# Help! Role play in the bedroom



## VirgenTecate (Jan 4, 2016)

I want to please my fiance in the bedroom but he is into something I find it very hard to get into: Roleplay.

Every time we try I end up laughing, embarrassment, or just wanting to have sex without the pressure of pretending to be someone I am not. 

A huge problem for me is that I am a truly terrible actress and have a hard time "getting into" the roleplay

Second is that I think he is asking a little bit too much at first instead of helping me ease into it so I don't feel overwhelmed.

Example: He wants me to fake an accent. Holy hell, the first word that comes out I am laughing my ass off. I am terrible at accents.

Perhaps if I can convince him to start with something easier we can get somewhere. 

But also, what is it that I can specifically do to feel more comfortable? Is there anyone else who has trained themselves into being at ease during roleplay? Success stories? Failures?

This isn't going to break our sex life but I would like to do it for him (and for me!) but I don't know how to go about it without absolutely killing the mood.


----------



## ConanHub (Aug 9, 2013)

It will help if you control the part.

Start off playing at something you choose and feel more comfortable doing.

With practice comes confidence and you might be able to start playing some roles he likes.

We actually play around the house not being too serious until fire erupts and into the bedroom we go.
_Posted via Mobile Device_


----------



## badsanta (Oct 13, 2014)

I agree with Conan, you should be allowed to choose something that you feel comfortable with. If you feel awkward about a fake accent, perhaps sensory deprivation could help! An example might include putting headphones on your husband playing audio that you prerecorded talking in an odd accent and saying very explicit things that you want to do to him. Meanwhile you blindfold him so he can't see what is going on. 

Then, put on a perfume that you have NEVER worn before to help enhance that fact that something "different" is going to happen. 

THEN, play out your own fantasy of doing something to him that you have always wanted to do. It will be easier to be super confident if he is blindfolded and made to only listen to a prerecorded version of yourself so that you can just be natural and do what ever you want while he is extremely aroused and under your control.

Cheers, 
Badsanta


----------



## VirgenTecate (Jan 4, 2016)

ConanHub said:


> It will help if you control the part.
> 
> Start off playing at something you choose and feel more comfortable doing.
> 
> ...


I think playing around the house would be the best bet because I know that starting off in the bedroom puts a lot of pressure on me to perform well. I think if it starts outside of the bedroom I can warm myself up a little bit more and shake off the early jitters of role play.
@badsanta, I like the sensory deprivation idea. Especially blindfolding. That would help me feel more relaxed and allow myself to feel more like another person if I don't have him looking into my eyes.
@peacem, the funny thing is there is always an accent between us since he is Mexican and I grew up speaking Italian in my family, though English is my first language, so there is never a shortage of that. I just cannot imitate any other accent that is not my own. It is quite advanced. For him it doesn't seem like that because he has a natural knack of picking up accents. I think what you have outlined telling a fantasy story is the best way for us to start. We have done a bit of that already and that I can relax into. 

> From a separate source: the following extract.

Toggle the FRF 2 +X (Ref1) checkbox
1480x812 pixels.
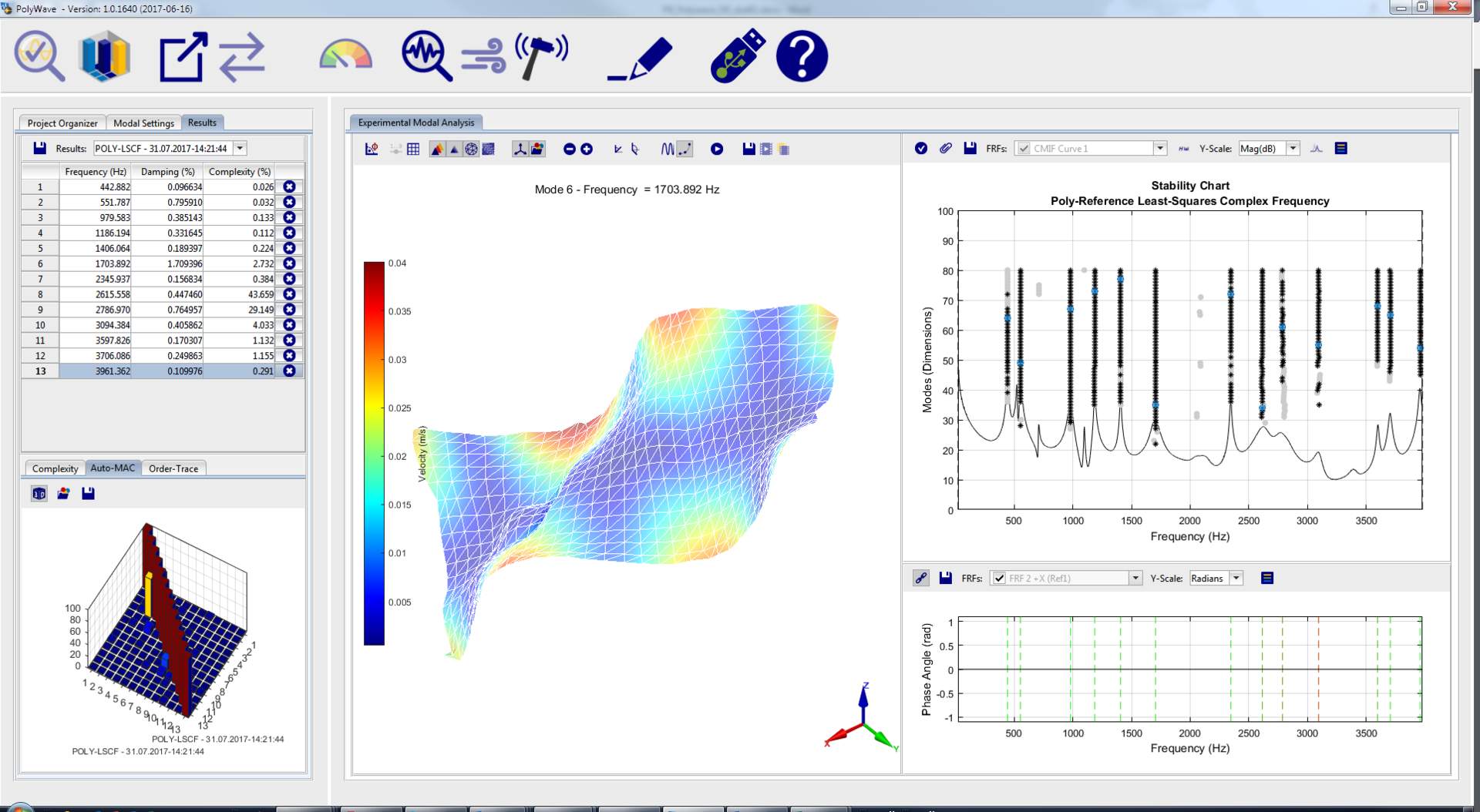pyautogui.click(x=999, y=579)
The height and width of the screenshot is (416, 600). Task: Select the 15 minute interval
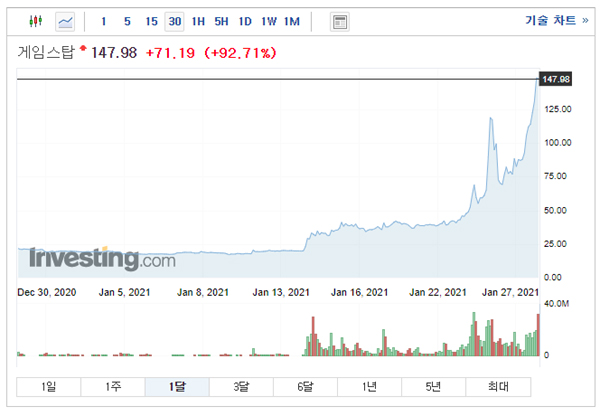tap(151, 21)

It seems like I should start with peacem's idea, move onto Conan's and then finish with badsanta's hahaha.


----------



## Marc878 (Aug 26, 2015)

Acting classes???? >


----------



## Marc878 (Aug 26, 2015)

Do German it's easy. You vil give me vat I vant!!!!! :nerd:


----------



## VirgenTecate (Jan 4, 2016)

Marc878 said:


> Do German it's easy. You vil give me vat I vant!!!!! :nerd:


Hahaha. 

Unfortunately it starts sliding into Dracula very quickly.


----------



## jorgegene (May 26, 2012)

VirgenTecate said:


> Hahaha.
> 
> Unfortunately it starts sliding into Dracula very quickly.


Maybe not such a bad thing. Countess


----------



## 2ntnuf (Jul 14, 2012)

Dracula? Then ask yourself, "What would Elvira do"?


----------



## Apexmale (Jul 31, 2015)

VirgenTecate said:


> I want to please my fiance in the bedroom but he is into something I find it very hard to get into: Roleplay.
> 
> Every time we try I end up laughing, embarrassment, or just wanting to have sex without the pressure of pretending to be someone I am not.
> 
> ...


Is your husband the type to get easily bored? How about yourself?

Role playing is immensely seductive. My wife and I utilize role playing very often. I would just have to know more about your husband's type to be able to offer good advice.


----------



## badsanta (Oct 13, 2014)

VirgenTecate said:


> Hahaha.
> 
> Unfortunately it starts sliding into Dracula very quickly.












(minionese)
*Ka am pata da ads to ko a yummy jet!*


----------



## VirgenTecate (Jan 4, 2016)

I have been extremely busy you all

But I do want to say I love you and your sense of humor.
@Apexmale,

I would not say that either of us are easily bored. It just is a fantasy that we have talked about doing and both want to do but the execution of it is a huge failure. I think I'm becoming too self-conscious. I don't think he has the self-conscious issue.


----------